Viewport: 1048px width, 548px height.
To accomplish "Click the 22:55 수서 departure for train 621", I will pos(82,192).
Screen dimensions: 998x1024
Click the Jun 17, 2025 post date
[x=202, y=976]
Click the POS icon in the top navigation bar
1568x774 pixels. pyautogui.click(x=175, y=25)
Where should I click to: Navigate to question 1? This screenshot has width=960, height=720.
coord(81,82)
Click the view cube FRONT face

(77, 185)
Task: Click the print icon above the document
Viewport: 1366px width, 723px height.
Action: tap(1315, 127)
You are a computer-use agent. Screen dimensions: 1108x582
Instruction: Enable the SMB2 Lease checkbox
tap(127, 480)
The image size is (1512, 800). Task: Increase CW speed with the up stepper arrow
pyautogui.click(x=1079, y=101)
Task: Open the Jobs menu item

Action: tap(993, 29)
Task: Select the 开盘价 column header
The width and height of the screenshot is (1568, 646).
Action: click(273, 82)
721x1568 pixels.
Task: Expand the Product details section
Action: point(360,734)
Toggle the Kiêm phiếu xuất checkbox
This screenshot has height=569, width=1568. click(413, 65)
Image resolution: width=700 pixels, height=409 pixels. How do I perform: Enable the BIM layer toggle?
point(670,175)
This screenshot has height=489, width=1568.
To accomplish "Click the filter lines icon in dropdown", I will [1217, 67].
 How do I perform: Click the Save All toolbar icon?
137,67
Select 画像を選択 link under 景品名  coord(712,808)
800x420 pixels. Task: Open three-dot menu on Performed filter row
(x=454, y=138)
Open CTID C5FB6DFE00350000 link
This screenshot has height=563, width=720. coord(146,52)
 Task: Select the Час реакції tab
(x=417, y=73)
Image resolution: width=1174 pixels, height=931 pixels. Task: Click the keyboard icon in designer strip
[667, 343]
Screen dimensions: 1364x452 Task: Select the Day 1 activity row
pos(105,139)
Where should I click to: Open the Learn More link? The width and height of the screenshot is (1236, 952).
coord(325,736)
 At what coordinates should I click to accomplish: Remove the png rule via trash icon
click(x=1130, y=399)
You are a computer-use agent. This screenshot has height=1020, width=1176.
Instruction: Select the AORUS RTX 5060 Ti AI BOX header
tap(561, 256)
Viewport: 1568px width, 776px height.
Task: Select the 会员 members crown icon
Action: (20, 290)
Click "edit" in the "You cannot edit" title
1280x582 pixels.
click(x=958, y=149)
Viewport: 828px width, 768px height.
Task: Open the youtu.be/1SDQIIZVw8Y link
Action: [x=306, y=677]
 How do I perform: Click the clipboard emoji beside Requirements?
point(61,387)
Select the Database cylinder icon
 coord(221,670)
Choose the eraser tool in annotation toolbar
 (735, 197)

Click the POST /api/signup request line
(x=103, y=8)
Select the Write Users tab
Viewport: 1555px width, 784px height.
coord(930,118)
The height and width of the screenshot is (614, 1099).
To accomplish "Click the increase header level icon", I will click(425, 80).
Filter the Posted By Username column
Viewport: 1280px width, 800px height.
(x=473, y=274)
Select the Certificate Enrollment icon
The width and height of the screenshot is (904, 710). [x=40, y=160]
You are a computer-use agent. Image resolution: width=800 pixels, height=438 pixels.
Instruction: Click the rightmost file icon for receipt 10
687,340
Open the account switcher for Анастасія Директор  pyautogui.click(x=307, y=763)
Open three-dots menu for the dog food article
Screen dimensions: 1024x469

• • • • •

▶ [Directions]:
Pull every line containing the word "column" out of the listing.

▶ [Solution to the problem]:
Task: Select the 开盘价 column header
Filter the Posted By Username column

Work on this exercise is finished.